Clinical Trial Component
This component will, in a randomized controlled trial, test the effectiveness of an enhanced adherence package versus standard adherence PrEP package in a community-based setting; examine healthcare providers’ knowledge, attitudes and practices (KAP) related to PrEP including acceptability and feasibility; examine PrEP acceptability and feasibility for at-risk Black MSM; and identify characteristics associated with adherence to PrEP. We hypothesize that experimental participants will have greater adherence and reduced sexual risk behaviors.
RESULTS
Ethnographic findings
Findings, which provided insights about how social context could affect PrEP adherence, are grouped here into six domains (Table 2). First, structural issues, including limited access to housing, racial discrimination from police, unemployment, food and education, emerged as factors that contribute to HIV vulnerability, through undermining access to health services and through promoting sexual risk behaviors including sex work and condomless sex. While all key informants (community stakeholders and HIV advocates) emphasized the importance of addressing structural issues, most felt that it was rarely possible to incorporate structural approaches into existing interventions.
Table 2.
Summary | Representative Quote | Distilled Theme |
---|---|---|
Structural | ||
Most men were unemployed, experienced limited educational opportunities, and had limited access to health services at community- based clinics. | “I feel like I have bigger fish to fry…Like, I need a job. And then with a job, then I could look into the resources on how to get some type of health coverage.” (27 year-old) | Lack of non-medical services (employment, housing, other benefits) |
Life Projects | ||
Most men wanted to have careers, get a GED or higher education, to have stable housing; a few planned to be fathers; some considered healthiness a goal; leisure included going to parties, playing sports, dancing. | “Planning a better job, number one. Finding my own place, number two, and those two things and possibly go back to school… If I do find a new place, making sure jobs are stable and the money is decent to support myself in paying the rent and stuff.” (47 year-old) | Goal-oriented self-care needed for adherence |
Social Networks | ||
Many men had been rejected by their families, churches, and peers at school because of their homosexuality. | “Negativity comes with being homosexual from heterosexuals, from religion, from your grandma, from your aunt, from your uncle’s buddy, from your uncle – they could say everything about faggots and lesbians… It’s not supported in the black community; it’s definitely not supported through church.” (46 year-old) | Lack of social support from trusted individual |
Social Risk | ||
Straight, discreet, and bisexual men, and some gay men were cautious avoiding feminine men in public, having sex in parks, and meeting men online for the sake of reputation, social status and to maintain social support. | “It’s threatening to be with a feminine man… because you don’t want people looking at you in a certain way.

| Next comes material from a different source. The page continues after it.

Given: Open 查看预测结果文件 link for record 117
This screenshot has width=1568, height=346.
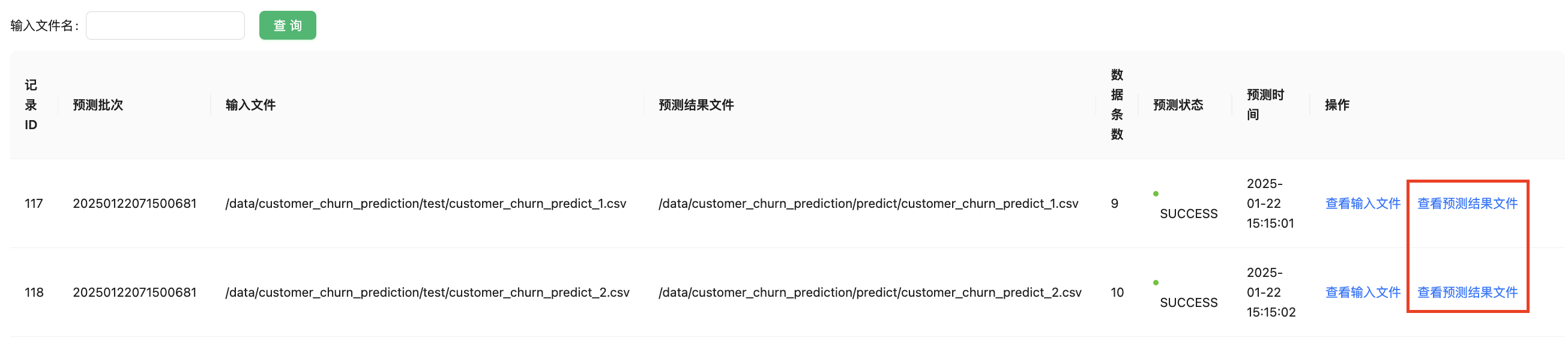Looking at the screenshot, I should click(1467, 204).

Stereotypes are for feminine men. They tend to be loud, obnoxious, ghetto, flamboyant, and just messy.” (18 year-old) | Avoiding stigma (HIV, femininity, sexuality) led to health risk |
HIV Prevention | ||
Majority had condomless sex in past year; few had steady relationships, and some had both male and female partners concurrently. Several enjoy sex on alcohol, marijuana, cocaine, and poppers; most met partners through social media. All were had knowledge of transmission, most tested every three months, most worried about HIV-related stigma in the black community. | “If you are HIV positive, people in Harlem, they don’t refer to you being HIV positive and/or having AIDS diagnosis, they call it the monster … they’re looked down upon it…You don’t say you have the monster if you have Herpes…. if you have Herpes, you got burned. If you have chlamydia, you got burned.” (39 year-old) | Felt racism and HIV stigma, poor risk reduction strategies |
PrEP | ||
Few heard about PrEP, and once described some thought it would be an effective prevention tool, although several worried about risk of acquiring other STIs, increased sexual risk behavior, drug side effects, and mistrusted medical institutions based on perceived institutional racism. | “I feel like if a person is like, they’re using it to maximize their protection, they’re like, ‘Yes, I’m going to use this. I’m going to use condoms. I’m going to get tested regularly,’ then I’m all for it. But I don’t want it to be the kind of thing where it’s like, ‘Okay, I have Truvada, so I don’t need to worry about using condoms,’ … since HIV is like considered such a big deal like nationwide and like worldwide, people forget that there are still other things that can be spread, like there are other STIs that can really damage your body.” (17 year-old) | Reluctance to take pills, poor PrEP knowledge, medical mistrust |
Second, men’s life projects reflected their desire to overcome many of these structural challenges. The most commonly mentioned life projects included getting a GED, finding stable housing, finding full-time work, and establishing a career. Short-term goals included obtaining enough money to hang out with friends, continuing to use drugs, and engaging in casual sex. Men who engaged in health-protective behaviors frequently made connections between condom use and realizing their broader life projects of “self-actualization” such as being “good fathers” and becoming comfortable with their homosexuality. Based on these observations, we recommended that education about PrEP be framed as integral to achieving life projects, and that the content of several components of the intervention should include creating spaces (online, through in-person support and peer navigators) that focus on PrEP as a way to achieve life projects that are most important to men.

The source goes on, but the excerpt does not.